(Stored items)
-=-=-

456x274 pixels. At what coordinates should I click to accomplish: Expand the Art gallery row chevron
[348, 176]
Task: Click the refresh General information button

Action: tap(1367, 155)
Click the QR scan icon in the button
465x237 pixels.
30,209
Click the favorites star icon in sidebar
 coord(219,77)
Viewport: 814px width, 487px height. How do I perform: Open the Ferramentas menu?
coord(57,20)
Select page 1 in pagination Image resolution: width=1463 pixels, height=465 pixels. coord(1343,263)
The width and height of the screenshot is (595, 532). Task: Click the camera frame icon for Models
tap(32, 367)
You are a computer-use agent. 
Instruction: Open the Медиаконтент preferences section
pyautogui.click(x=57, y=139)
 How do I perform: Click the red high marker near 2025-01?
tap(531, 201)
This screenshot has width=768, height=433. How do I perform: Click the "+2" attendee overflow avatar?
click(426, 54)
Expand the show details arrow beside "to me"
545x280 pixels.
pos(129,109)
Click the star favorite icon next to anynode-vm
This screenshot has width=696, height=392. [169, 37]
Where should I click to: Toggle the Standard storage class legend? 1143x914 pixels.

-=-=-

■ **YOUR INSTRUCTIONS**
Extract every line from the one with "How do I perform: Click the red" down to the final line above, both included, exactly as written.

■ **OUTPUT FOR THIS EXERCISE**
 How do I perform: Click the red high marker near 2025-01?
tap(531, 201)
This screenshot has width=768, height=433. How do I perform: Click the "+2" attendee overflow avatar?
click(426, 54)
Expand the show details arrow beside "to me"
545x280 pixels.
pos(129,109)
Click the star favorite icon next to anynode-vm
This screenshot has width=696, height=392. [169, 37]
Where should I click to: Toggle the Standard storage class legend? 1143x914 pixels.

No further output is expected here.